Thalassemias are inherited blood disorders passed down through families.
Thalassemia patients make defective hemoglobin, the protein in red blood cells that carries oxygen.


The two main forms of thalassemia are a) alpha thalassemia and b) beta thalassemia.

In alpha thalassemia, at least one of the alpha globin genes has a mutation or abnormality.

In beta thalassemia, the beta globin genes are the ones affected.

Further, there are two forms of beta thalassemia: thalassemia minor and thalassemia major.

The disorder results in excessive destruction of red blood cells, which leads to anemia. Anemia is a disorder in which your body doesn’t have enough normal, healthy red blood cells (RBC).

This disease is inherited, meaning that at least one of your parents must be a carrier of the disease. It is caused by either a genetic mutation, or a deletion of certain key genes.

How Is Thalassemia Diagnosed?

Most children with moderate to severe thalassemia are diagnosed by the end of their second year. People with no symptoms may not realize until they have a child with thalassemia and are then diagnosed as carriers.

It is typically diagnosed through a blood sample. The blood sample is tested  for

  • A complete blood count (CBC) – to measure hemoglobin levels, quantities of red blood cells and their size. Not only do patients with thalassemia have less hemoglobin than normal, their red blood cells may be particularly small.
  • A reticulocyte count – this blood test measures how fast red blood cells (reticulocytes) are being made by the bone marrow and released into the blood. Reticulocytes are usually in the bloodstream for approximately two days before they develop into mature red blood cells. Between 1% to 2% of a healthy person’s red blood cells are reticulocytes.
  • Iron – studies of iron will help the doctor determine whether the anemia is caused by thalassemia or iron deficiency.

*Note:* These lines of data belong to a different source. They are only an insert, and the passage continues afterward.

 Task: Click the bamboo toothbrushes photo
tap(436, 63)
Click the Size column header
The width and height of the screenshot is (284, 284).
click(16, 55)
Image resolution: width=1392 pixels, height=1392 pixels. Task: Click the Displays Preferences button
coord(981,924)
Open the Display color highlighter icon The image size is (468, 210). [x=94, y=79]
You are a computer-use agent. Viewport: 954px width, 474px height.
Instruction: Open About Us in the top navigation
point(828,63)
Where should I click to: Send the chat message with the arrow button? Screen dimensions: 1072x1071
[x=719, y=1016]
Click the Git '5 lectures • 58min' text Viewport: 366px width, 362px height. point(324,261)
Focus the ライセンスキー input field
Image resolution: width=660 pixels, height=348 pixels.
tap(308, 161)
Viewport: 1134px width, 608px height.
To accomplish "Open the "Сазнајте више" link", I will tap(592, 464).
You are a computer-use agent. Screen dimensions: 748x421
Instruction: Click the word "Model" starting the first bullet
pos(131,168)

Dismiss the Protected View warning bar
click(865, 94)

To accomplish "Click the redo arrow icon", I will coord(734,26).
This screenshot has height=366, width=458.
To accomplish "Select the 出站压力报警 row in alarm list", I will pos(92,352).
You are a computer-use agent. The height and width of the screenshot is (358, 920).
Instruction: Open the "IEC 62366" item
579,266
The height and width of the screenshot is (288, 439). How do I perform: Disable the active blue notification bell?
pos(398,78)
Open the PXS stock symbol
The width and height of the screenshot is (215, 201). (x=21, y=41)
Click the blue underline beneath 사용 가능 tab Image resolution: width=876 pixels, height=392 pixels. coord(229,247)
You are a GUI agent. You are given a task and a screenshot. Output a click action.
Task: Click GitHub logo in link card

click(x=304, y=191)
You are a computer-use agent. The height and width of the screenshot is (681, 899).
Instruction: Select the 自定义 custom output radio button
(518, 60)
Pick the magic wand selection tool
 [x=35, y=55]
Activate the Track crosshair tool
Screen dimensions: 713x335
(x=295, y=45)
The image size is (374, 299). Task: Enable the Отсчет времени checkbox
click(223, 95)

For people with thalassemia, iron deficiency is not the cause.
  • Genetic testing – DNA analysis will help either diagnose thalassemia or tell whether a person is carrying faulty hemoglobin genes.

People with mild thalassemia may not require any treatment at all. In more severe forms of the disease, the patient may need regular blood transfusions. Doing plenty of exercises and eating a healthy diet can help some of the symptoms of thalassemia, especially fatigue.